In the heating season the term used is stack effect, it’s literally the opposite of reverse stack effect, and because the temperature differential between inside and outside is greater, infiltration is greater.

Let’s go over the principles again in reverse; air is heated and rises because it’s less dense, it creates a high pressure zone high in the house while simultaneously creating a low pressure zone low in the house, air exits high in the house, and is replaced with air from outside low in the house.

You may have heard before that 40-50% of the air you breathe comes from the crawl space, this is why. I’m not sure when the last time you ventured into your crawl space was, but most likely you do not want to be breathing the air. (I recently installed a ventilation system in my non-vented crawl space with some interesting results. I’ll be sure to share the video with this group.)

So what can be done to reduce infiltration, and more importantly reduce it from originating from polluted sources like your attic and crawl space? The short answer, air sealing. Air sealing is always near the top of the list of any home performance project. Air sealing trumps insulation. Insulation will not work as advertised without air sealing. This is why insulating by itself, without air sealing, doesn’t always work as expected.

Attic infiltration is typically addressed in one of two ways; by keeping it vented, removing or moving the existing insulation, air seal the top plates, can lights, and plumbing/electrical penetrations, then put the insulation back or replace with new. Another method is converting to a non-vented, conditioned attic. This is usually done by applying spay foam to the roof deck and gable ends. This method makes most sense from an energy efficiency standpoint if the ducts are located in the attic. Ducts in unconditioned spaces are a huge energy penalty and should be avoided whenever possible.

The crawl space has two approaches as well, the most common being encapsulation (non-vented). In best practice encapsulations the existing insulation is removed, biological growth is cleaned, foundation vents are closed and sealed, a vapor barrier is installed on the ground and run up the walls and sealed, exterior walls are insulated, and a dehumidifier is installed. This makes the sense for most situations. There are times when it’s best to leave the crawl space vented and air seal and insulate the floor with closed cell spray foam. Typically that’s only done in areas that are at a high risk of flooding.

Back to my original statement. New windows and doors are great, especially if the old ones do not open properly. In most situations, even if you can feel a draft, they are not as leaky as the crawl space or attic. And, when windows do leak it’s fresh air, not crawl space or attic air.

Simply adding more insulation to the attic and crawl space will not be as impactful without air sealing because insulation works by trapping air.
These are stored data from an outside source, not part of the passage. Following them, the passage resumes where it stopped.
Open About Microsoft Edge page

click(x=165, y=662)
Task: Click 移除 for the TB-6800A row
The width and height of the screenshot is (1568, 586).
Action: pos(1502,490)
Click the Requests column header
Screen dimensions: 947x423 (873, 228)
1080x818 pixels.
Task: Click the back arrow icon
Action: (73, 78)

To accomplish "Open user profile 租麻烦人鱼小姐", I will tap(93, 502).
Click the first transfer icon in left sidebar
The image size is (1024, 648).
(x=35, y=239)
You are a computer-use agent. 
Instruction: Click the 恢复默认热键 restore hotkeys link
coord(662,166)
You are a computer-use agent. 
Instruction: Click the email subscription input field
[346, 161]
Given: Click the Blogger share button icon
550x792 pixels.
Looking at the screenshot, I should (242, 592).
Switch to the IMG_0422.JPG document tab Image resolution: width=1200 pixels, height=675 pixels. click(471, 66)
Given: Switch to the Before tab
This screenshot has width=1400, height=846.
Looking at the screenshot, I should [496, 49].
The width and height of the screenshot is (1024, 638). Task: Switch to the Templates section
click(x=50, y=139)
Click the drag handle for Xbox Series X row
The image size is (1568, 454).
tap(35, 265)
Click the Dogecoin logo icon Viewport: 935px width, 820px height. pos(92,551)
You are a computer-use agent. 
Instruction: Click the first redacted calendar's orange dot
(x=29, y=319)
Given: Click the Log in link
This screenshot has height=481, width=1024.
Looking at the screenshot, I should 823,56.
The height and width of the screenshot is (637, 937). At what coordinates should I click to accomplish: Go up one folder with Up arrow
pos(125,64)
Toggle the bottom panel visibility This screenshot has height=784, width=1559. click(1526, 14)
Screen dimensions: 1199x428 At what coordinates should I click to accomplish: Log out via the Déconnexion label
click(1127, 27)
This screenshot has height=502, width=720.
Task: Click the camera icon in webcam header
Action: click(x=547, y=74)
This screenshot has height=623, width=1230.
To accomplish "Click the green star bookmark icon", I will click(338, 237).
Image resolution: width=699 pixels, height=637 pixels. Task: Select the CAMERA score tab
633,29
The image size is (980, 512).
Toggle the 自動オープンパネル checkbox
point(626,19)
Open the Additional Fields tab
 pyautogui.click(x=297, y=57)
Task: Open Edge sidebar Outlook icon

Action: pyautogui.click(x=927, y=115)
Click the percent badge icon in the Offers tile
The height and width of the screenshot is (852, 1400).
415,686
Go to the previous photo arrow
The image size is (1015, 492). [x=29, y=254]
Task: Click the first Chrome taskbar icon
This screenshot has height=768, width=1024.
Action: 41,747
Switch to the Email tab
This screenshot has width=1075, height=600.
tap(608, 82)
If air is constantly moving across the insulation it’s R-value (resistance to heat transfer) is reduced significantly. Insulation will not stop hot humid, or cold dry air from entering your house.

Heating and air conditioning equipment can mask a lot of building enclosure flaws with sheer horsepower, only to see those flaws quickly return after the system turns off.

So, if your goal is to have a comfortable, energy efficient home with good air quality, reducing stack effect and infiltration by air sealing should be at the top of the list... Once that’s done go ahead and buy some new windows.